Rashid Gumarovich Nurgaliyev ( ) (born 1956) is a Russian general and politician who served as Russia's interior minister from 2003 to 2012.

Early life and education
Nurgaliyev was born in Zhetikara, Kazakh SSR, on 8 October 1956 and is of Volga Tatar ethnicity. He graduated from Kuusinen State University in Petrozavodsk in 1979. He later received a doctoral degree in economics. His thesis was on the “economic aspects of the formation of business undertakings in modern Russia".

Career

From 1981 to 1995, he worked in the KGB Directorate of Karelia and its successor, Security Ministry of Karelia, in 1992-1994 led by Nikolai Patrushev.

In 1995, he moved to Moscow and was appointed chief inspector of the Inspectorial Directorate of FSK (FSB) and head of a section of FSB Internal Security Department led by Nikolai Patrushev.

---------------

[GIVEN EXERCISE 1]: Write out the records verbatim from their first line through the line holding "click(158, 159)", inclusive, and leave the pictures out of your reply.
The text above bears no relation to the records that come after it.

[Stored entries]
---------------

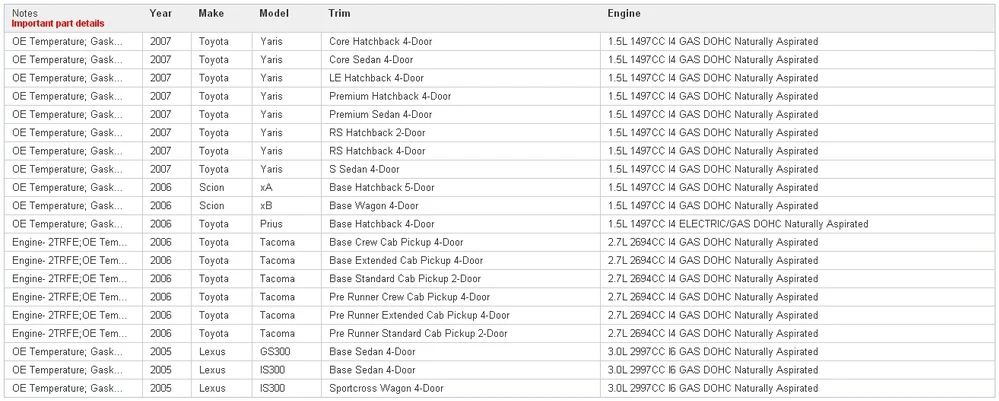Click the 3.0L engine cell for GS300
This screenshot has height=401, width=999.
[797, 352]
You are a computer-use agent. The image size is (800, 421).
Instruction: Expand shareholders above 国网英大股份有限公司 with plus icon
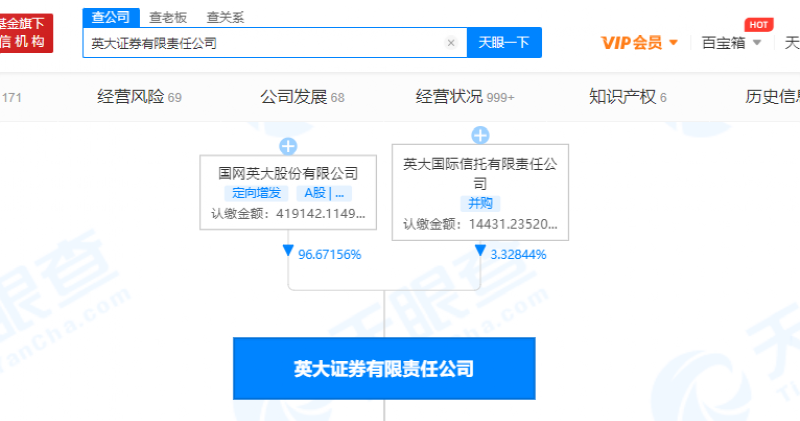point(288,146)
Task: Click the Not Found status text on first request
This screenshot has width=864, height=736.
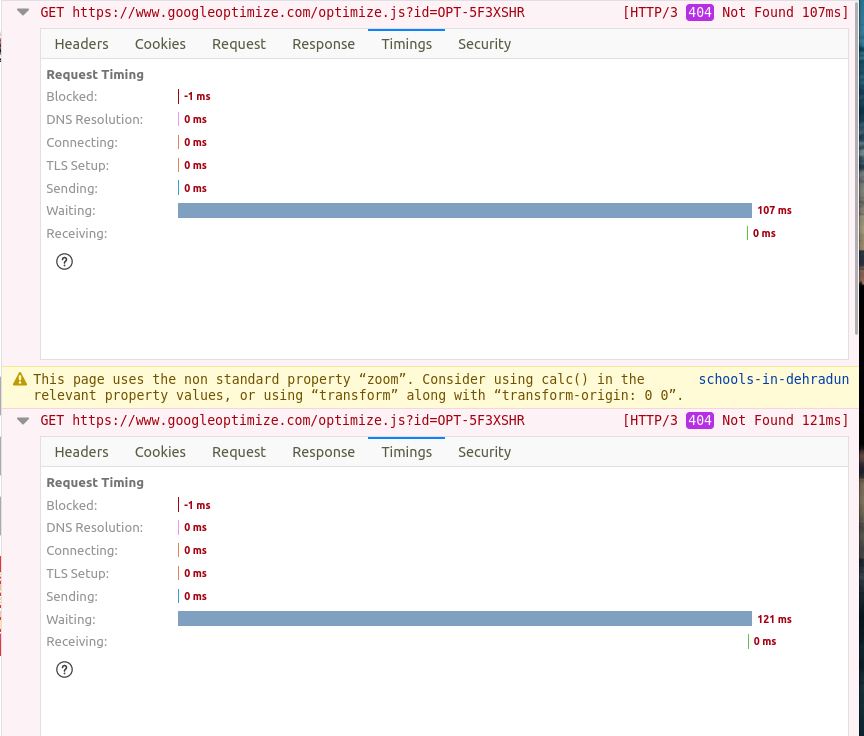Action: pos(760,13)
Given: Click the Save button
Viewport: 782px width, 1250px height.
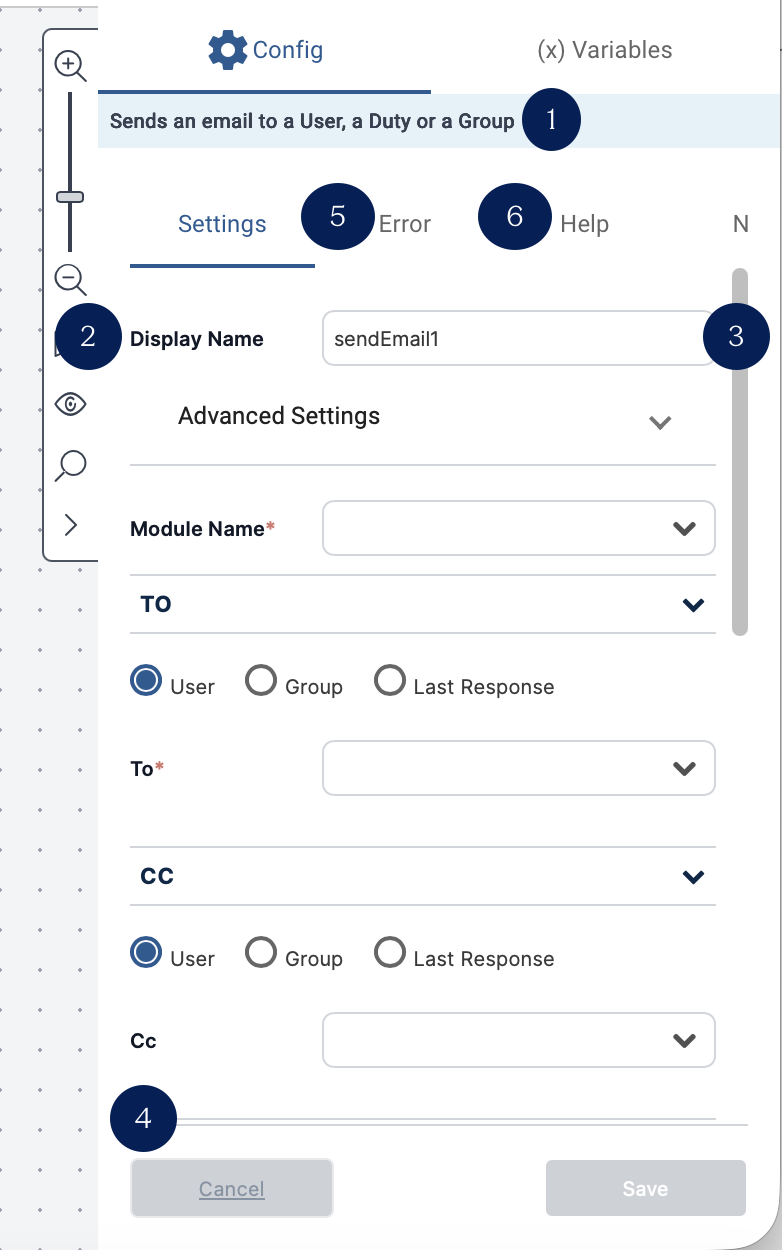Looking at the screenshot, I should click(645, 1188).
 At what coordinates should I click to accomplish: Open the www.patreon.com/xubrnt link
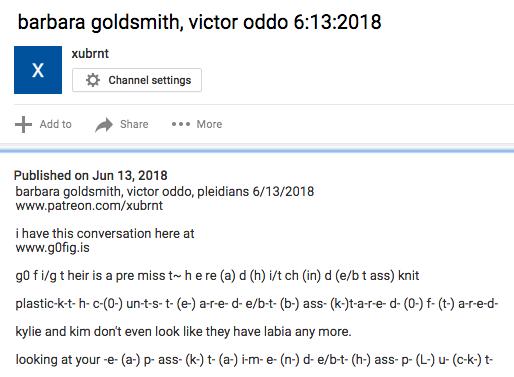89,205
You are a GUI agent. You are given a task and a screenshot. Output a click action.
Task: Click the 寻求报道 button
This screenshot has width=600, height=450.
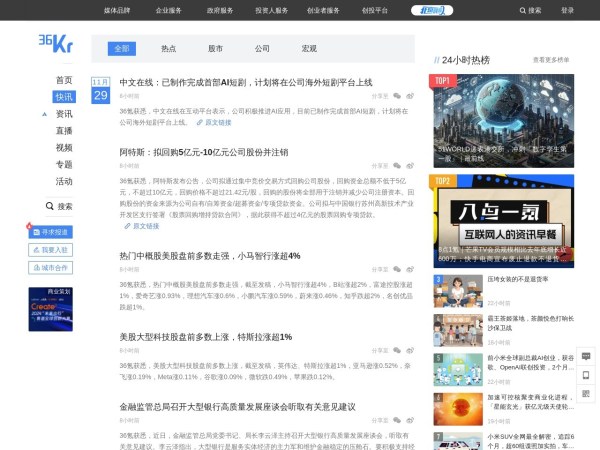49,231
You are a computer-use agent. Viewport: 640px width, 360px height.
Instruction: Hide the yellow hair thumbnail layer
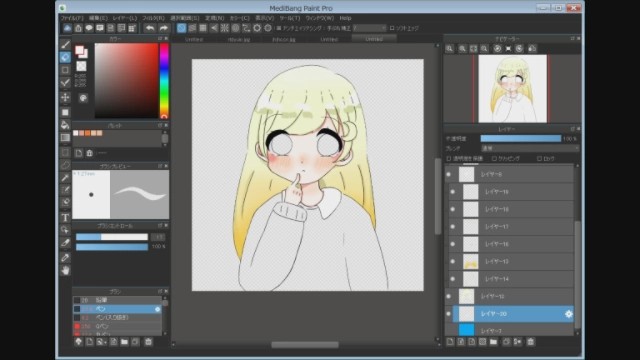(x=452, y=262)

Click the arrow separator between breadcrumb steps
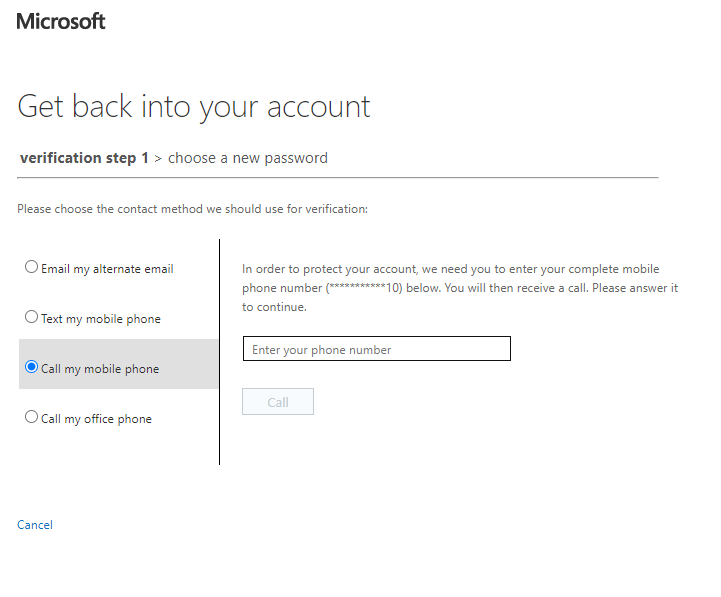click(158, 159)
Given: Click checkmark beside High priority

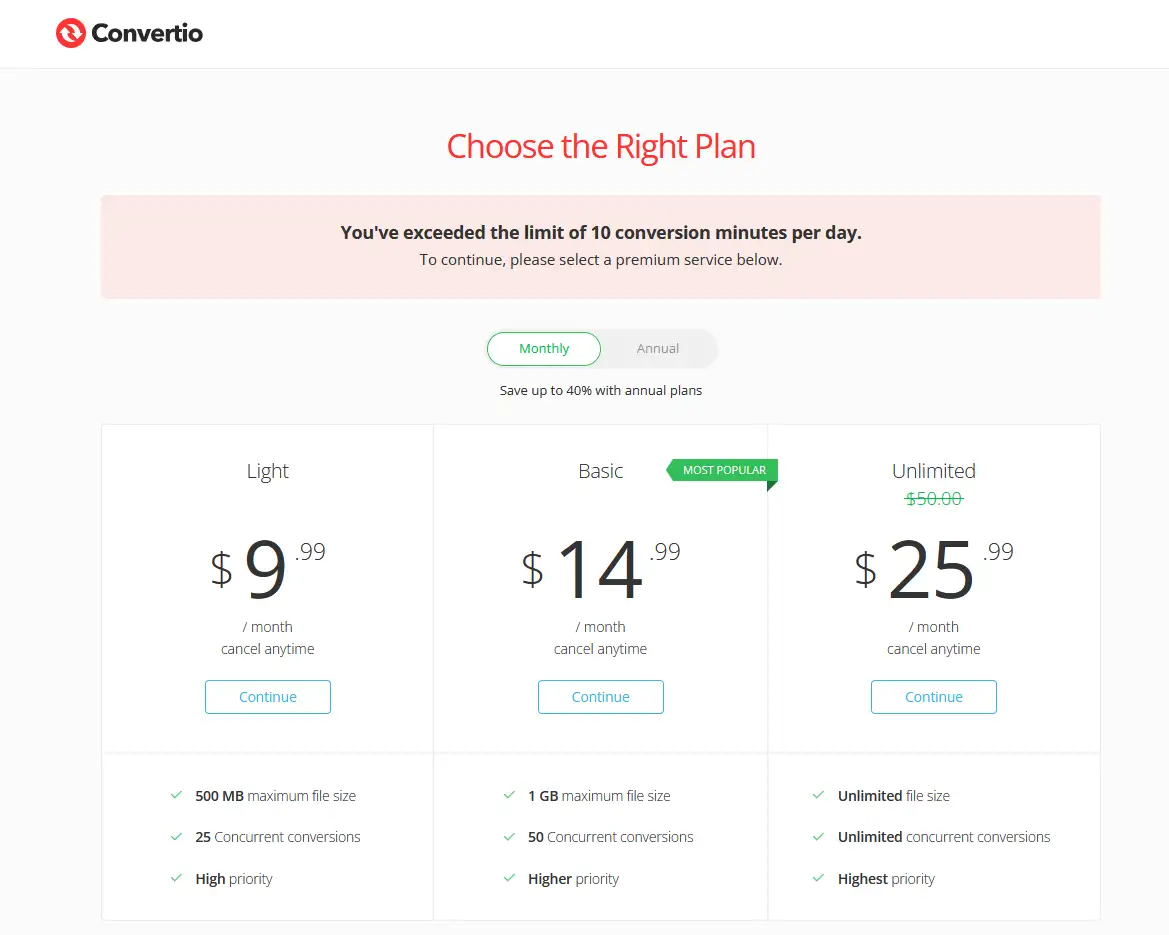Looking at the screenshot, I should [177, 879].
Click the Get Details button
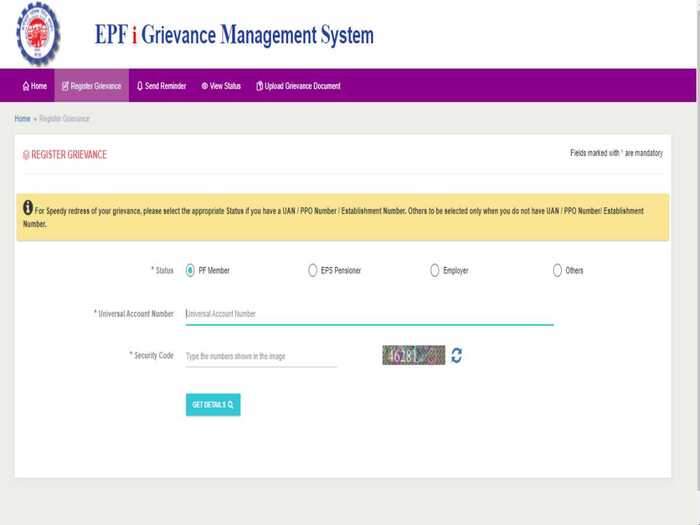The height and width of the screenshot is (525, 700). point(213,404)
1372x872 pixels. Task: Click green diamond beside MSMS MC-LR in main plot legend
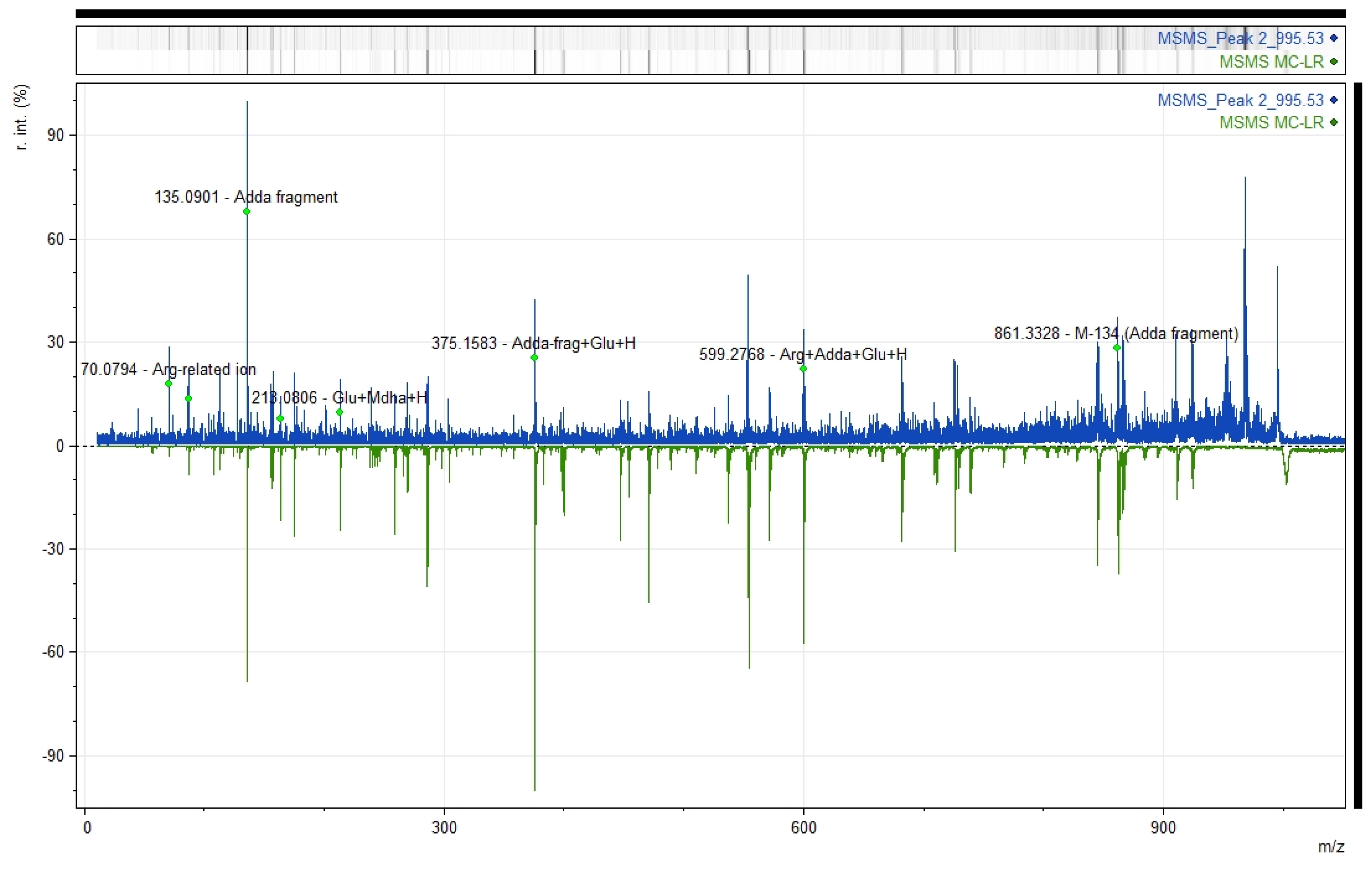pos(1334,122)
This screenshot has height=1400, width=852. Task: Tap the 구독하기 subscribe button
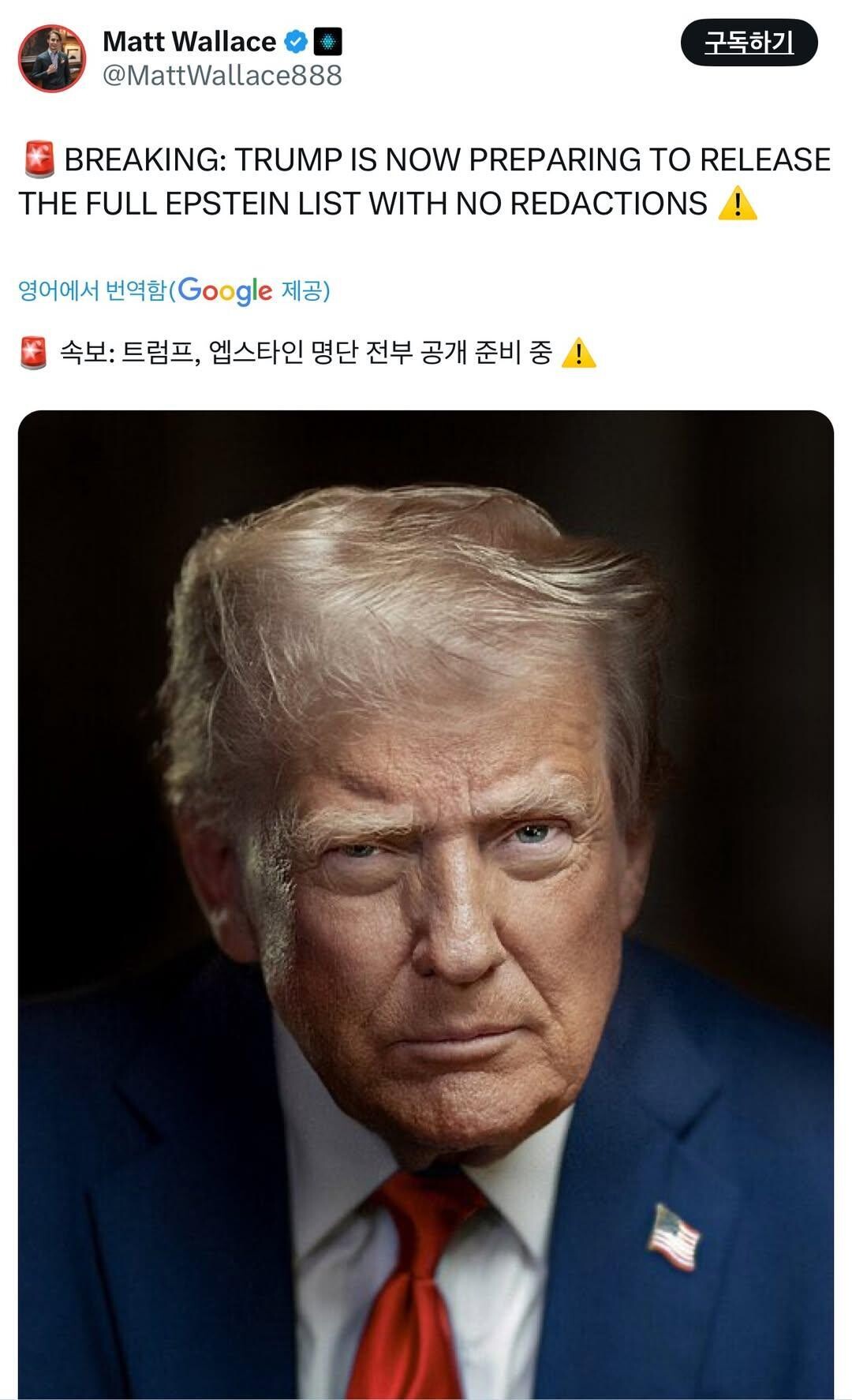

---------------

[GIVEN EXERCISE 2]: From the biography of Rashid Nurgaliyev, extract word for word the passage between "Early life and" and "Department led by Nikolai Patrushev.", inclusive.

[FULL ANSWER 1]:
Click the 3.0L engine cell for GS300
This screenshot has height=401, width=999.
[797, 352]
You are a computer-use agent. The image size is (800, 421).
Instruction: Expand shareholders above 国网英大股份有限公司 with plus icon
point(288,146)
Task: Click the Not Found status text on first request
This screenshot has width=864, height=736.
Action: pos(760,13)
Given: Click the Save button
Viewport: 782px width, 1250px height.
Looking at the screenshot, I should click(645, 1188).
 At what coordinates should I click to accomplish: Open the www.patreon.com/xubrnt link
89,205
You are a GUI agent. You are given a task and a screenshot. Output a click action.
Task: Click the 寻求报道 button
This screenshot has width=600, height=450.
49,231
You are a computer-use agent. Viewport: 640px width, 360px height.
Instruction: Hide the yellow hair thumbnail layer
(x=452, y=262)

Click the arrow separator between breadcrumb steps
click(158, 159)

[FULL ANSWER 2]:
Early life and education
Nurgaliyev was born in Zhetikara, Kazakh SSR, on 8 October 1956 and is of Volga Tatar ethnicity. He graduated from Kuusinen State University in Petrozavodsk in 1979. He later received a doctoral degree in economics. His thesis was on the “economic aspects of the formation of business undertakings in modern Russia".

Career

From 1981 to 1995, he worked in the KGB Directorate of Karelia and its successor, Security Ministry of Karelia, in 1992-1994 led by Nikolai Patrushev.

In 1995, he moved to Moscow and was appointed chief inspector of the Inspectorial Directorate of FSK (FSB) and head of a section of FSB Internal Security Department led by Nikolai Patrushev.